寒気がした。強く抱いた右肩に、爪が深く深く食い込んでいく。
眼前には目を背けたくなる残酷な現実が突きつけられている。幾度となく、「もしかしたら今日は違っているかもしれない」と淡い期待を抱いて鏡に自らの姿を映した。幾度となく、その期待は裏切られてきたが。
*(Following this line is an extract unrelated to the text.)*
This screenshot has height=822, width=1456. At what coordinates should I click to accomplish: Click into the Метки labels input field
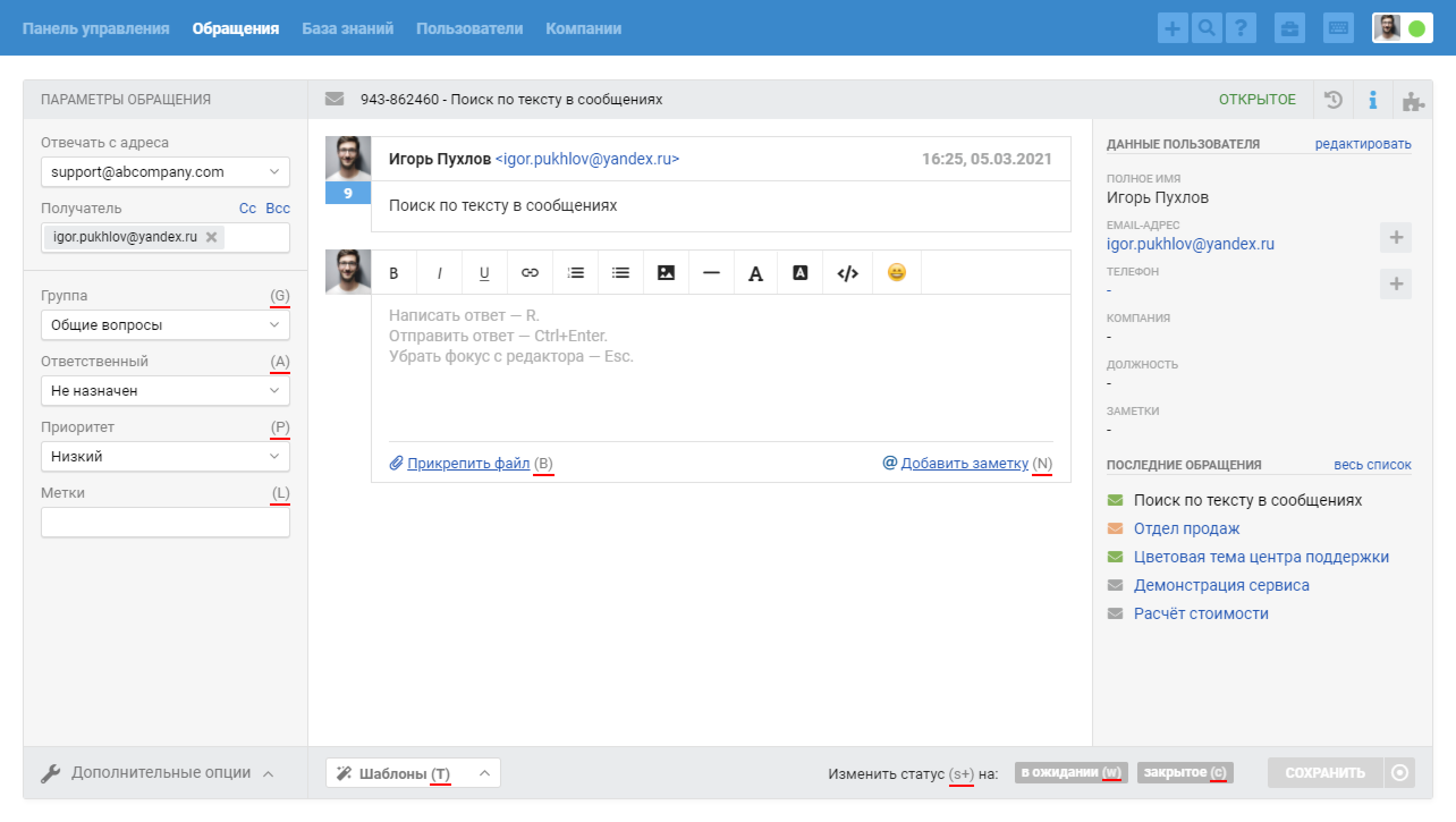tap(166, 522)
期待するだけ無駄だということなど、初めから頭の中では分かっていた。ただ、私はどうしても現実から逃げたかった。
──現実を受け入れることが怖い。
今までに自分自身に投げかけられた言葉が、自分の身に起きた出来事が呼び起こされる。
現実を受け入れれば、それらから逃避する場所が無くなってしまう気がした。だが無情にも、私を嘲笑うように残酷な記憶たちは閃光の如く頭を駆け巡る。嘲笑は私の思考を掻き乱していく。
「………………あ゙……っ」
──認めろ。嫌だ。受け入れろ。嫌だ。認めたくない。絶対に認めてなどやるものか。
興奮が最高潮に達した時、心臓がどくどくと暴れ始める。水の中に沈められた後のように、浅い呼吸を繰り返す。縋るように憎らしい銀面の上に手をついた。爪と擦れ合った鏡面が叫び声を上げる。鼓膜に傷を残す音だった。
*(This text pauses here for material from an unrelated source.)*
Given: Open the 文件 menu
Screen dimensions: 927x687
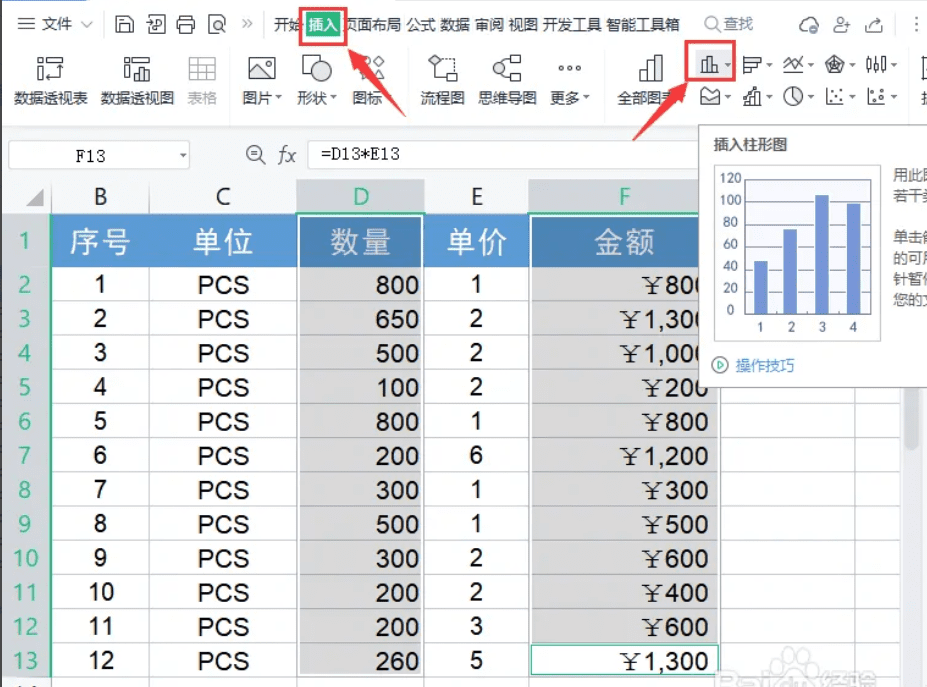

──この世界に生を受けたことがお前の最も重い罪なのだ。
鏡の中の男の、目も当てられない醜態と女々しさに嫌気がさした。刹那渦巻いた黒い感情が私という存在を穢していく。
──こんな世界。いっそ全部壊れて。消えてしまえばいいのに。
透き通った気高い音が穢れた思考を割る。私が付いた手を始点に鏡が放射状にひび割れていた。力を加えた訳でもないのに、突然始まった超自然的な現状。
一度始まった崩壊は止まらない。凶悪な破壊の進行を私は静かに見守ることしかできなかった。鏡は端まで余す所なくひび割れていく。
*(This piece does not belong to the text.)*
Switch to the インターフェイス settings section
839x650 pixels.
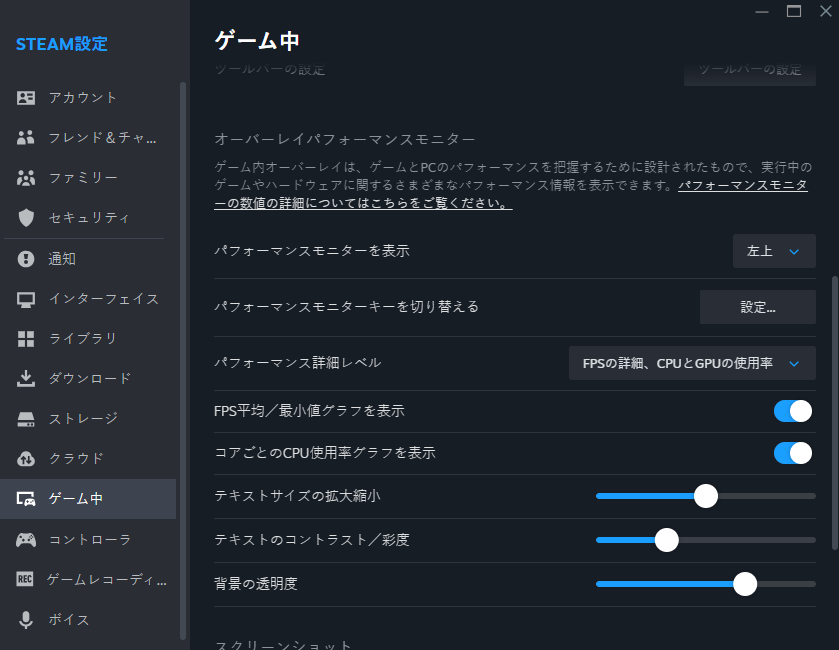(x=103, y=299)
いくつもの破片が音を立てて無情に床に散る。銀片は月明かりを反射してキラキラと虹色に輝いていた。
「は…………っ」
正気を根刮ぎ抜き取られた感覚と心臓を握りつぶされるような痛みが私を襲う。冷えた床の上にふらりと膝を付いた。突然の破壊が引き起こされたのは、私の内に宿る力のせいだ。私が感情を激しく乱したせいで、内の力が暴走したのだ。
こんな醜い力、微塵も欲しくはなかった。神は何故、私にこんな力を与えたのか。
どうして現実はいつもこんなにも無慈悲なのだろう。
どうしてこんなにも私を苦しめるのだろう。
教えてくれ。
この世界はどれだけ私のことを苦しめれば気が済むのか、を。